_Tugas Anda:_ Tolong salin dengan tepat bagian teks tentang privatisasi BUMN antara "Pihak yang tidak" dan "tetap akan terjadi.", termasuk keduanya.

_Teks halaman:_
------------
Pihak yang tidak setuju dengan
privatisasi berargumentasi bahwa
apabila privatisasi tidak dilaksanakan, maka kepemilikan BUMN tetap di tangan
pemerintah. Dengan demikian segala keuntungan maupun kerugian sepenuhnya ditanggung
oleh pemerintah. Mereka berargumentasi bahwa devisit anggaran harus ditutup
dengan sumber lain, bukan dari hasil penjualan BUMN. Mereka memprediksi bahwa
defisit APBN juga akan terjadi pada tahun-tahun mendatang. Apabila BUMN dijual
setiap tahun untuk menutup defisit APBN, suatu ketika BUMN akan habis terjual
dan defisit APBN pada tahun-tahun mendatang tetap akan terjadi.
Kontroversi privatisasi BUMN juga timbul dari pengertian
privatisasi dalam Pasal 1 (12) Undang-Undang Nomor 19 Tahun 2003 Tentang BUMN
yang menyebutkan :“Privatisasi adalah penjualan saham Persero, baik sebagian
maupun seluruhnya, kepada pihak lain dalam rangka meningkatkan kinerja dan
nilai perusahaan, memperbesar manfaat bagi negara dan masyarakat, serta
memperluas pemilikan saham oleh masyarakat”.
Pada pasal tersebut dijelaskan bahwa privatisasi yaitu
pernjualan saham sebagian dan seluruhnya, kata seluruhnya inilah yang
mengandung kontroversi bagi masayarakat karena apabila dijual saham seuruhnya
kepemilkan pemerintah terhadap BUMN tersebut sudah hilang beralih menjadi milik
swasta dan beralih, namanya bukan BUMN lagi tetapi perusahaan swasta sehingga
ditakutkan pelayan publik ke masyarakat akan ditinggalkan apabila dikelola oleh
pihak swasta dan apabila diprivatisasi hendaknya hanya sebagaian maksimal 49%
dan pemerintah harus tetap sebagai pemegang saham mayoritas agar aset BUMN
tidak hilang dan beralih ke swasta dan BUMN sebagai pelayan publik tetap
diperankan oleh pemerintah
Sementara itu, pemerintah sendiri terdesak untuk melakukan
privatisasi guna menutup defisit anggaran. Defisit anggaran selain ditutup
melalui utang luar negeri juga ditutup melalui hasil privatisasi dan setoran
BPPN. Dengan demikian, seolah-olah privatisasi hanya memenuhi tujuan jangka
pendek (menutup defisit anggaran) dan bukan untuk maksimalisasi nilai dalam
jangka panjang. Jika pemerintah sudah mengambil langkah kebijakan melakukan
privatisasi, secara teknis keterlibatan negara di bidang industri strategis
juga sudah tidak ada lagi dan pemerintah hanya mengawasi melalui aturan main
serta etika usaha yang dibuat. Secara kongkret pemerintah harus memisahkan
fungsi-fungsi lembaga negara dan fungsi bidang usaha yang kadang-kadang memang
masih tumpang tindih dan selanjutnya pengelolaannya diserahkan kepada swasta.
------------
_Cuplikan data:_
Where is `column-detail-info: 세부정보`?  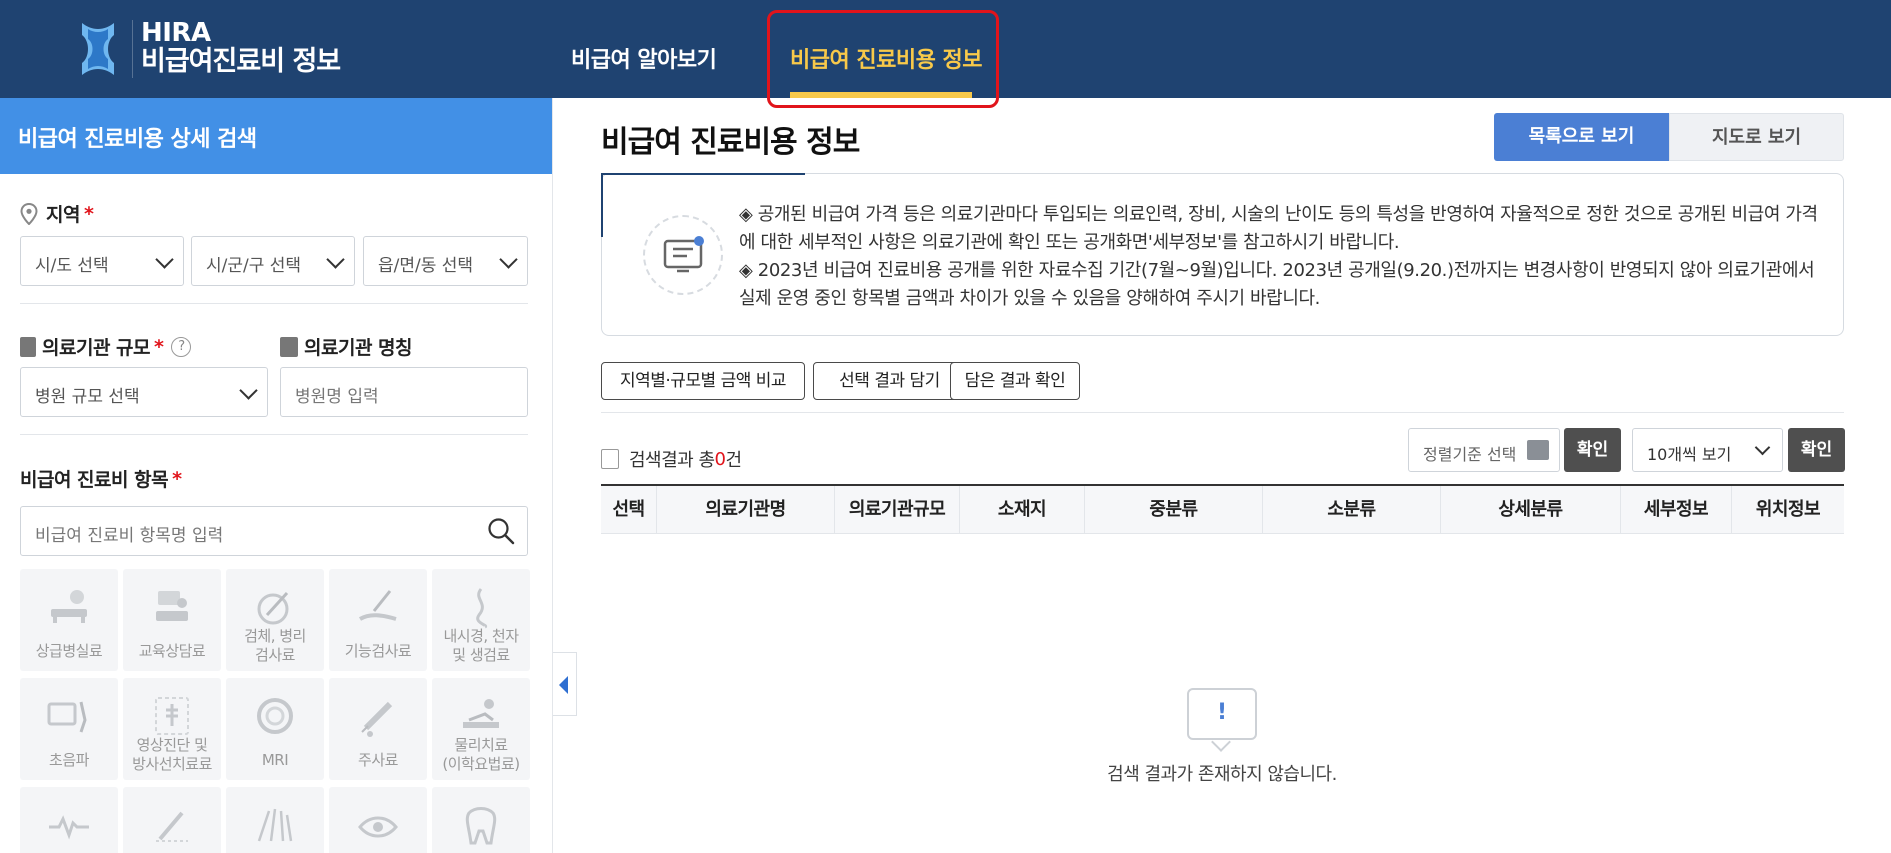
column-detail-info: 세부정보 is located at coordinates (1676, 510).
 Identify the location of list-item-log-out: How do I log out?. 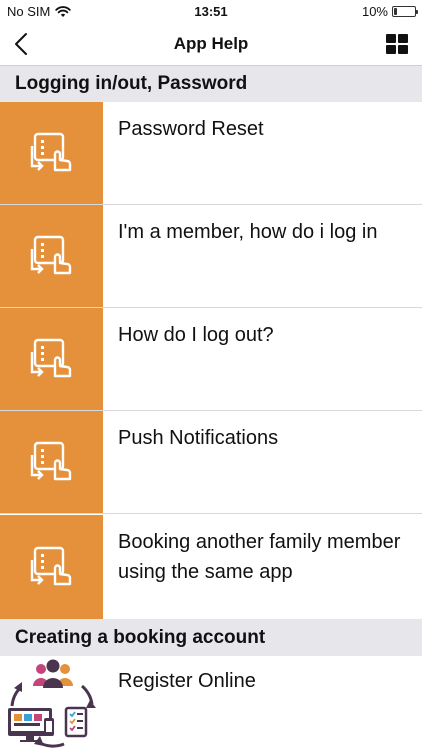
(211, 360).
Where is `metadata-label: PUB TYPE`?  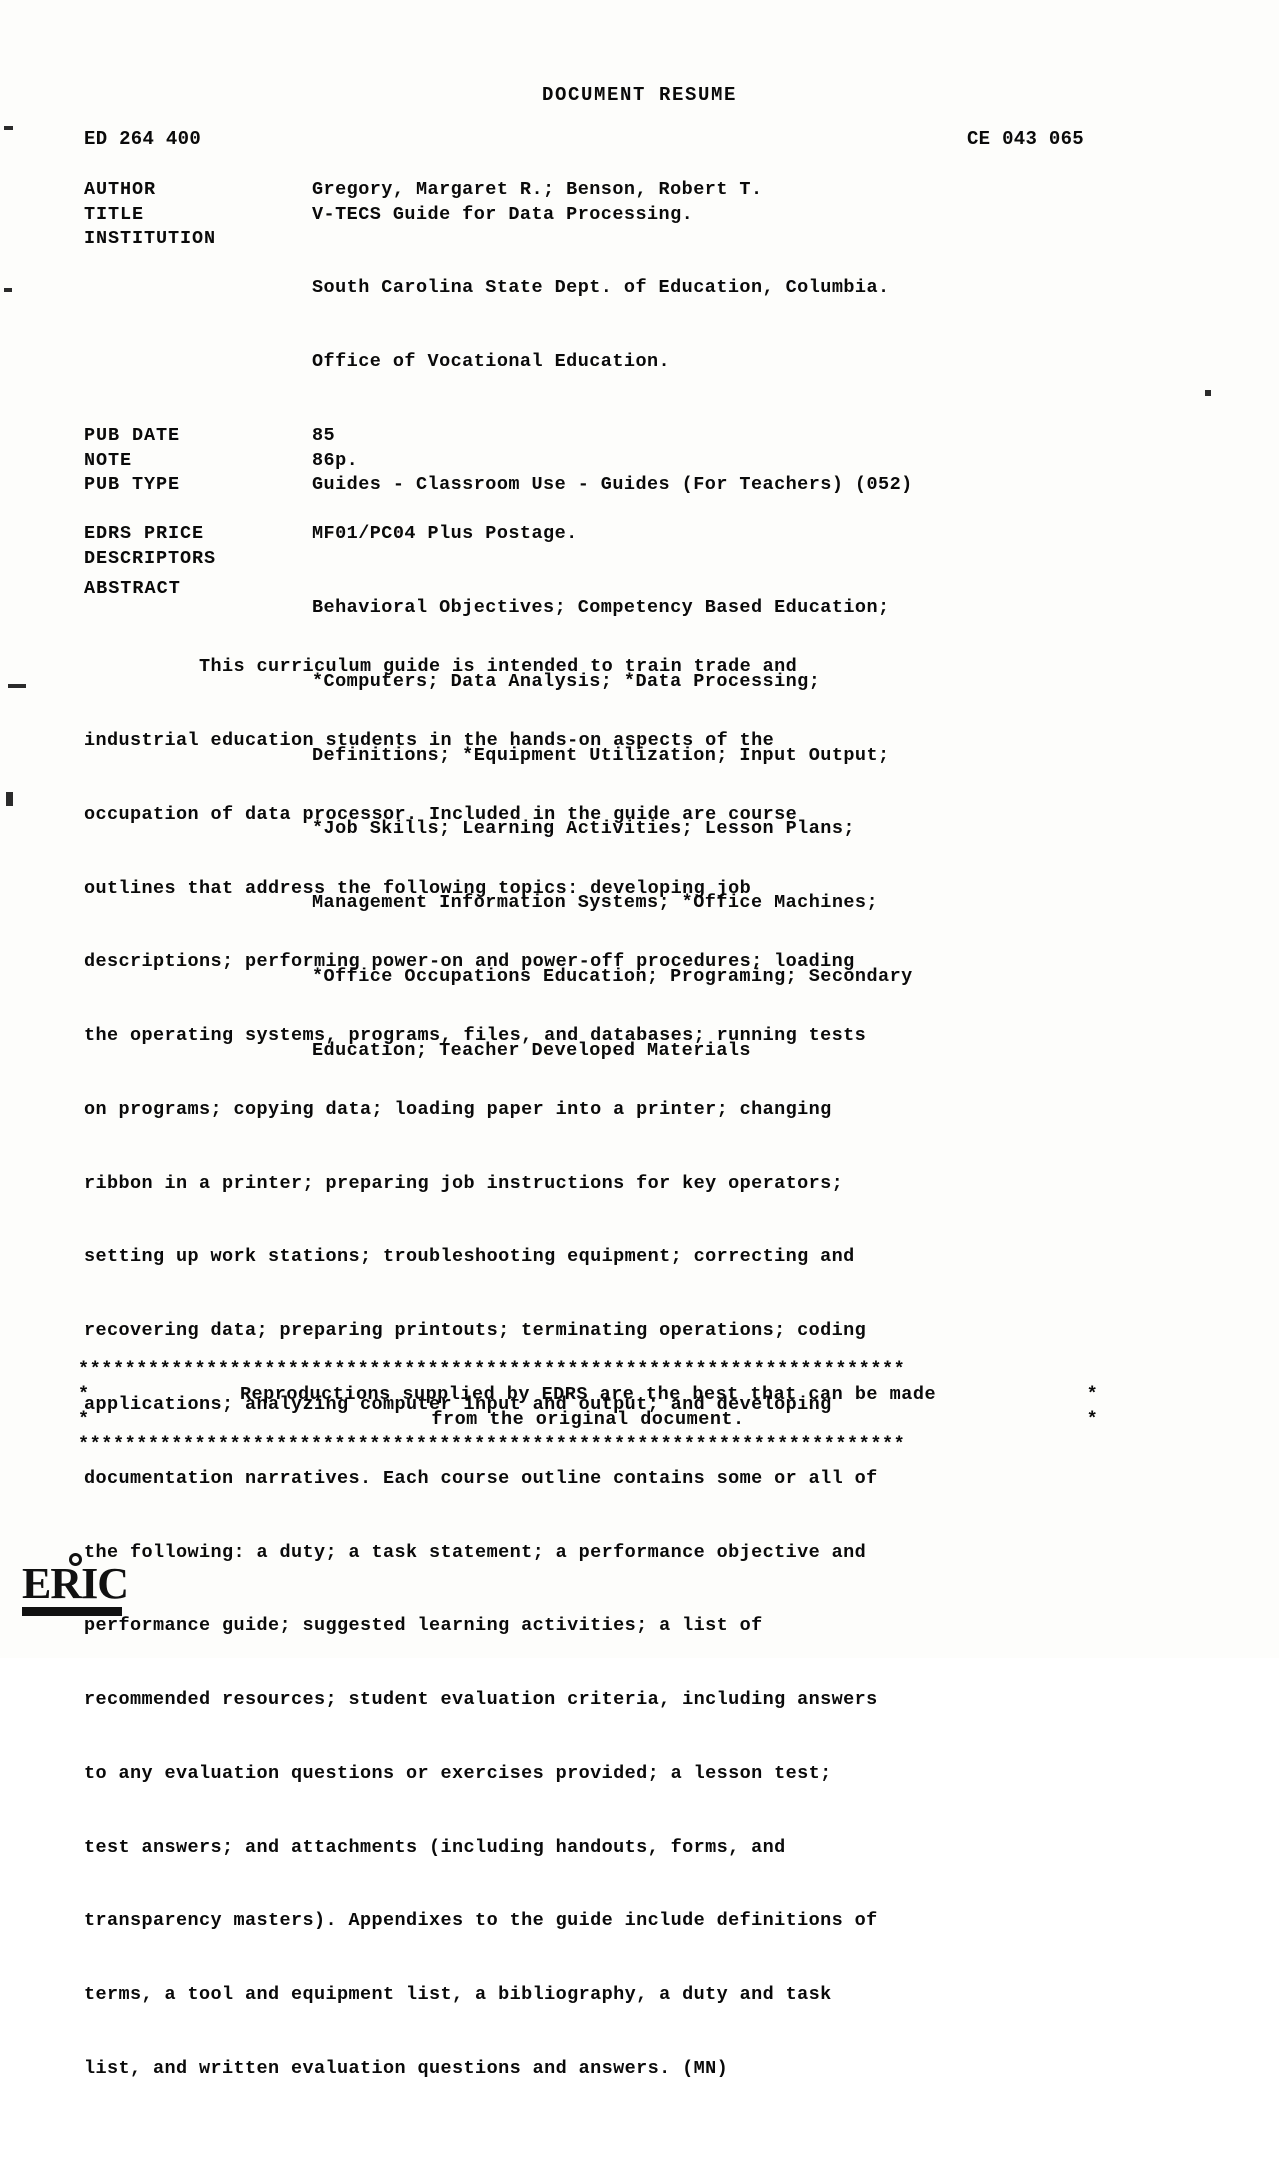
------------
_Hasil:_
Pihak yang tidak setuju dengan
privatisasi berargumentasi bahwa
apabila privatisasi tidak dilaksanakan, maka kepemilikan BUMN tetap di tangan
pemerintah. Dengan demikian segala keuntungan maupun kerugian sepenuhnya ditanggung
oleh pemerintah. Mereka berargumentasi bahwa devisit anggaran harus ditutup
dengan sumber lain, bukan dari hasil penjualan BUMN. Mereka memprediksi bahwa
defisit APBN juga akan terjadi pada tahun-tahun mendatang. Apabila BUMN dijual
setiap tahun untuk menutup defisit APBN, suatu ketika BUMN akan habis terjual
dan defisit APBN pada tahun-tahun mendatang tetap akan terjadi.